How to Scrape Amazon using python 3 - python

I am trying to read all the comments for a given product , this is to both learn python and also for a project,to simplify my task I chose a product randomly to code.
The link I want to read is Amazons and I used urllib to to open the link
amazon = urllib.request.urlopen('http://www.amazon.in/United-Colors-Benetton-Flip-Flops-Slippers/dp/B014CZA8P0/ref=pd_rhf_se_s_qp_1?_encoding=UTF8&pd_rd_i=B014CZA8P0&pd_rd_r=04RP223D4SF9BW7S2NP1&pd_rd_w=ZgGL6&pd_rd_wg=0PSZe&refRID=04RP223D4SF9BW7S2NP1')

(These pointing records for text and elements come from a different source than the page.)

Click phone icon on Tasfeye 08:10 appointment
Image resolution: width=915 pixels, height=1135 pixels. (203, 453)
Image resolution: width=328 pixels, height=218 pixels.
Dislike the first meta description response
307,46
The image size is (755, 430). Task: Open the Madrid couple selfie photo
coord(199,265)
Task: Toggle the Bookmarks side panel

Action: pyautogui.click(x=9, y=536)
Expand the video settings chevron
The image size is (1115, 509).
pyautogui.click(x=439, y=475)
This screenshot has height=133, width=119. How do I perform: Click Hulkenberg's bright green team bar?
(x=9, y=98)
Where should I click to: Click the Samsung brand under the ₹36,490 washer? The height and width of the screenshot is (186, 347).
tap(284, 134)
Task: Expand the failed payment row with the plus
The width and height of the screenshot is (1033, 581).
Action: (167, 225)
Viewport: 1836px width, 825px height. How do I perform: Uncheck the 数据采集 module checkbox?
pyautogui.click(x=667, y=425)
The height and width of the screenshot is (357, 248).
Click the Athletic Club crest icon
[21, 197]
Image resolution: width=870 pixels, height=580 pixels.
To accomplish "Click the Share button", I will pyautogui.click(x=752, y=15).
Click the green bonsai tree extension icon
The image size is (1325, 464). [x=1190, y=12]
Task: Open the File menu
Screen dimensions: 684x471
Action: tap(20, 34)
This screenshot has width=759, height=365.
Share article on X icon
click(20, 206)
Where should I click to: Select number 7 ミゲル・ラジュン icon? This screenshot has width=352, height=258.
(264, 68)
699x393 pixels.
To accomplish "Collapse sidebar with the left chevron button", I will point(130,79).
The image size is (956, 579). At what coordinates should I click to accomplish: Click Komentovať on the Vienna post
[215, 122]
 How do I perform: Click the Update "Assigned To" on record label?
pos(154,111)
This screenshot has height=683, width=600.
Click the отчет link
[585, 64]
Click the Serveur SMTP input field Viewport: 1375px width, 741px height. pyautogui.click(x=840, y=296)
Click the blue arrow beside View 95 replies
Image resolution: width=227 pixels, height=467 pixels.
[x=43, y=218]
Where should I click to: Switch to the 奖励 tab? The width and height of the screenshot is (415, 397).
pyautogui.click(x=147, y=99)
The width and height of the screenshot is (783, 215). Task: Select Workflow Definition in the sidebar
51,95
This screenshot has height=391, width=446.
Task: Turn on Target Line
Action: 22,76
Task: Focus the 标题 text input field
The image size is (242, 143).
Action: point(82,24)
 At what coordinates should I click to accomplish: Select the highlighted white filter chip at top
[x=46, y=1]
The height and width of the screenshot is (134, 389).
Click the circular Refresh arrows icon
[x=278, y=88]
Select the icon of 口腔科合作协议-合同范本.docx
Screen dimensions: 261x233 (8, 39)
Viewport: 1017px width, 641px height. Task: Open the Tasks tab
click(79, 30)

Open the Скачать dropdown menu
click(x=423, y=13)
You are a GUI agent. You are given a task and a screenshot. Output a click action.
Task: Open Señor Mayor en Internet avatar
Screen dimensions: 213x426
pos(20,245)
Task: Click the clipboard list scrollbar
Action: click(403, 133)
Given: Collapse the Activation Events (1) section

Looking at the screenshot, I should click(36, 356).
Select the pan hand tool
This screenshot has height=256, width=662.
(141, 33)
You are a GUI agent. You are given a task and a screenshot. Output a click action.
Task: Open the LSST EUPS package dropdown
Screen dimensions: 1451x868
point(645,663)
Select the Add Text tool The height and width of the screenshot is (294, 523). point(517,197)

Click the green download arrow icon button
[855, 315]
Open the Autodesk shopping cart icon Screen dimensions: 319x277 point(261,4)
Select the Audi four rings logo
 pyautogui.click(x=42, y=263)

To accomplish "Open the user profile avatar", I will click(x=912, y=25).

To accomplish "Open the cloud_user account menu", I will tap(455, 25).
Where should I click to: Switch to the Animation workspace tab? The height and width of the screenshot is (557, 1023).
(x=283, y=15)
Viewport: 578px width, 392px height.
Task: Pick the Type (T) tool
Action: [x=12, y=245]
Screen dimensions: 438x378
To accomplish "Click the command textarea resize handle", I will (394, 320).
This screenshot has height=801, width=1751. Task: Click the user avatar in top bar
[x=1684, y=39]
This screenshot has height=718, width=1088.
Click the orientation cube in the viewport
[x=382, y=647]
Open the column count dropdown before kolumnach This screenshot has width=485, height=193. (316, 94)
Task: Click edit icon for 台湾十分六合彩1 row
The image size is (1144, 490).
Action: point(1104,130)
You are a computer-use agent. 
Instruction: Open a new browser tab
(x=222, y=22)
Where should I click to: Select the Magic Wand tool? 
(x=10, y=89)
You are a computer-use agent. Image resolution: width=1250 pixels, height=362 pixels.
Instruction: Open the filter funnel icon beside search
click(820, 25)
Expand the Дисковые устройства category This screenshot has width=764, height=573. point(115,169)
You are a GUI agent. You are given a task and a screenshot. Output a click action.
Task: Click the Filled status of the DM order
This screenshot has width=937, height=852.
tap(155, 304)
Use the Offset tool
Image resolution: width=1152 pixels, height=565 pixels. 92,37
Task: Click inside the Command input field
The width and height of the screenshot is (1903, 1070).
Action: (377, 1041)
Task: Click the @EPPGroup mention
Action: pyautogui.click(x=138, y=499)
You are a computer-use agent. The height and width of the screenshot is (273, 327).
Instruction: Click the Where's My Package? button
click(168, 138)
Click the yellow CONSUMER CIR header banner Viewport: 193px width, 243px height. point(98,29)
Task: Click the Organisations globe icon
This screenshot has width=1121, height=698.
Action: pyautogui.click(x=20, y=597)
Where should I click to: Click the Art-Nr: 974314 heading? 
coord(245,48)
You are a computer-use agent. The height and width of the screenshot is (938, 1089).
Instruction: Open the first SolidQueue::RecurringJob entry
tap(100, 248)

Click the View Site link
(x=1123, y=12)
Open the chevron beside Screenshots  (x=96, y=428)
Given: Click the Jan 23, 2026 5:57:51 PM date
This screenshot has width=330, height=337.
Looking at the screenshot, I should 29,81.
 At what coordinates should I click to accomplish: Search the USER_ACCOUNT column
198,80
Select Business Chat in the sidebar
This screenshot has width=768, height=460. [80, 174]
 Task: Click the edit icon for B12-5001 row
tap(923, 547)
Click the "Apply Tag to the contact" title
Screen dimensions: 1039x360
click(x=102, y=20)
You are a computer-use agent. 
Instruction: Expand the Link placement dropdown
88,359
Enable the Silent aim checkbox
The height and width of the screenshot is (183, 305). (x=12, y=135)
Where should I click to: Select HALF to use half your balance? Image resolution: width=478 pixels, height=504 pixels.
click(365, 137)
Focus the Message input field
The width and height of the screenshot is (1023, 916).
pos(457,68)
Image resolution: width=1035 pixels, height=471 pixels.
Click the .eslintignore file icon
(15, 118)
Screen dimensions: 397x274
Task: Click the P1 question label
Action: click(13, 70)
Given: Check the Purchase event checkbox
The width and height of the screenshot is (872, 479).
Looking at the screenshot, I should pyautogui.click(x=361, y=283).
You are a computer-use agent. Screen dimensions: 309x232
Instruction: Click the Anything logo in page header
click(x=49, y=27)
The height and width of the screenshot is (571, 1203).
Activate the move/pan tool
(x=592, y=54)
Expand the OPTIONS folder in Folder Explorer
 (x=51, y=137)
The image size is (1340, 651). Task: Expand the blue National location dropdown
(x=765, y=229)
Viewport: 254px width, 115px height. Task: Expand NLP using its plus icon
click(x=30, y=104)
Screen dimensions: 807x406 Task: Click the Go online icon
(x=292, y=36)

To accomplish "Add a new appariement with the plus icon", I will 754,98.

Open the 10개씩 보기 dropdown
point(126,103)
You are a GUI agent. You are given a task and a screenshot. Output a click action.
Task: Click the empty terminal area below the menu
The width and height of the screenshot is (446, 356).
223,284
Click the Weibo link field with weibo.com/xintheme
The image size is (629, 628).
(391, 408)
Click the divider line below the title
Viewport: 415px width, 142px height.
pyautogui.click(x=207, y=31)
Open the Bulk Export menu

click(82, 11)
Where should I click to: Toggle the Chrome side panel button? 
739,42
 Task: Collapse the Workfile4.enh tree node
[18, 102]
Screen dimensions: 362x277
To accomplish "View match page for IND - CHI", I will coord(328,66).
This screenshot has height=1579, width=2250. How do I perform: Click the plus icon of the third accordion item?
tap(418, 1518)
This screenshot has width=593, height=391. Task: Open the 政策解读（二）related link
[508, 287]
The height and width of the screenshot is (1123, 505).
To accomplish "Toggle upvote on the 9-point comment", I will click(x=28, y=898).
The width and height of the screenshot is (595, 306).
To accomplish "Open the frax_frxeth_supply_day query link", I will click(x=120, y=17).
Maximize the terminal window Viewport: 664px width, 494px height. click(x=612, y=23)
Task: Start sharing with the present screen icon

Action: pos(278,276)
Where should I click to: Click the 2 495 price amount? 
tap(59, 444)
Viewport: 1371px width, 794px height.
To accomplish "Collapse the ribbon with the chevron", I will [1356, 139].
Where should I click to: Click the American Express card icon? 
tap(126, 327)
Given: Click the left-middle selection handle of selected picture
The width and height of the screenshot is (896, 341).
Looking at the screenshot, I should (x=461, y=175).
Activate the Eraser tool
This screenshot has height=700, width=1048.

After reading the link into "amazon" variable when I display amazon , I get the below message
print(amazon)
<http.client.HTTPResponse object at 0x000000DDB3796A20>
so I read online , and found I need to use read command to read the source ,but sometimes it gives me a webpage kind of result other times not
print(amazon.read())
b''
How do I read the page, and pass it to beautiful soup ?
Edit 1
I did use request.get , and when I check what is present in the text of the retrieved page, I found the below content , which doe not match with the website link.
print(a2)
<html>
<head>
<title>503 - Service Unavailable Error</title>
</head>
<body bgcolor="#FFFFFF" text="#000000">
<!--
To discuss automated access to Amazon data please contact api-services-support#amazon.com.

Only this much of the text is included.